Sunday, August 2, 2020

Blu-ray debut for Zhang Yimou's gorgeous and dark period piece, SHANGHAI TRIAD


Don't know how I happened to miss SHANGHAI TRIAD when it was released theatrically in the USA during the turn-of-the year holiday season of 1995-96. Chinese filmmaker Zhang Yimou and his star Gong Li were at the height of their critical and arthouse/ mainstream success around then, and the film itself -- a beautiful and quite dark costume/ gangster melodrama set in Shanghai in the 1930s -- holds up exceedingly well.

In any case, it's great to be able to catch up with the film in its new and very fine Blu-ray transfer from Film Movement.

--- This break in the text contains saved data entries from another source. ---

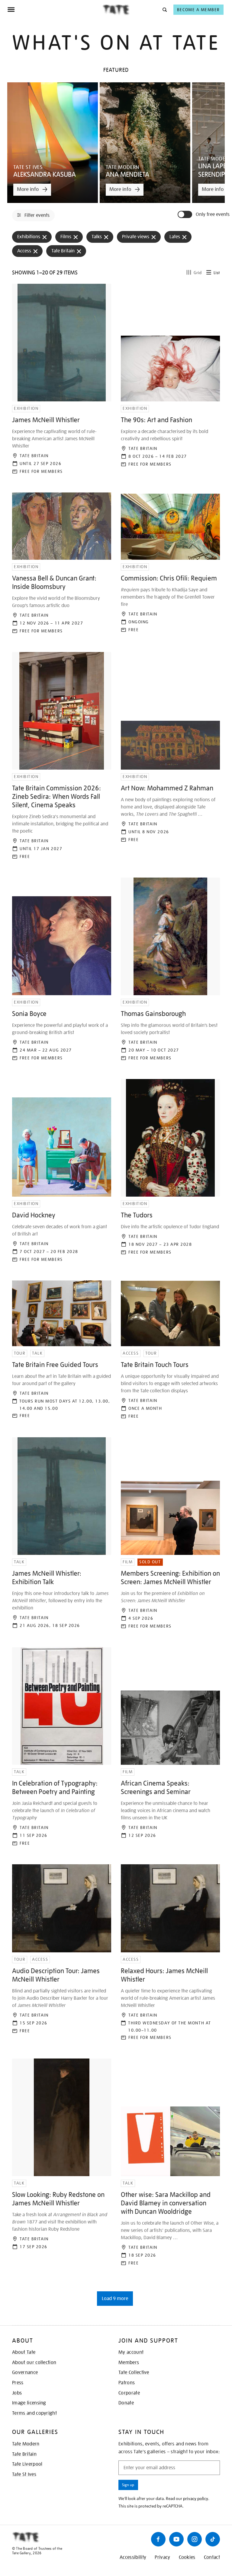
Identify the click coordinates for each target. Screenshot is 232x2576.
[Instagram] (194, 2539)
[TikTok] (212, 2539)
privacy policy (195, 2498)
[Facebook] (158, 2539)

Visually, this is one of  the more beautiful movies you're likely to encounter, even if you will wonder if and why Zhang (shown at left) decided not (or simply neglected) to bother with any day-for-night effects. Nighttime has never looked this bright or sunny.

The initially-simple-but-soon-grows-more-complicated story involves an adolescent Tang family member (Wang Xiaoxiao, below, right) from the provinces who has come to Shanghai to work for the boss of an upper-echelon crime family, more specifically for that boss' spoiled and nasty showgirl mistress (played by Ms Gong, below, left).

Betrayals of many types soon follow, and characters (some of them, at least) grow and change. By the end of this breathtakingly gorgeous and quite dark movie, the lessons learned have come at a huge cost. If Shanghai Triad does not have the obvious political and emotional heft of To Live, nor the historical/political/feminist framework of something like Raise the Red Lantern, all of these things remain essential to the film nonetheless. They may seem buried under the melodrama, but in a sense this makes them register all the more oddly yet strongly

There is only a single Bonus Features on the disc, but it's a whopping good one: a video essay by Grady Hendrix entitled "Trouble in Shanghai" that goes to town on all the ways one can view Shanghai Triad -- including as a kind of unintentional biopic/biography of both Zhang and Gong and the filmmaking process itself. This is a witty, funny, hugely intelligent piece of criticism/provocation, but do wait until you've seen the film to watch and listen to it.

From Film Movement Classics, in Mandarin with English subtitles and running 108 minutes, the film makes its Blu-ray debut this Tuesday, August 4 -- for purchase (and eventually, I would hope, for rental, too).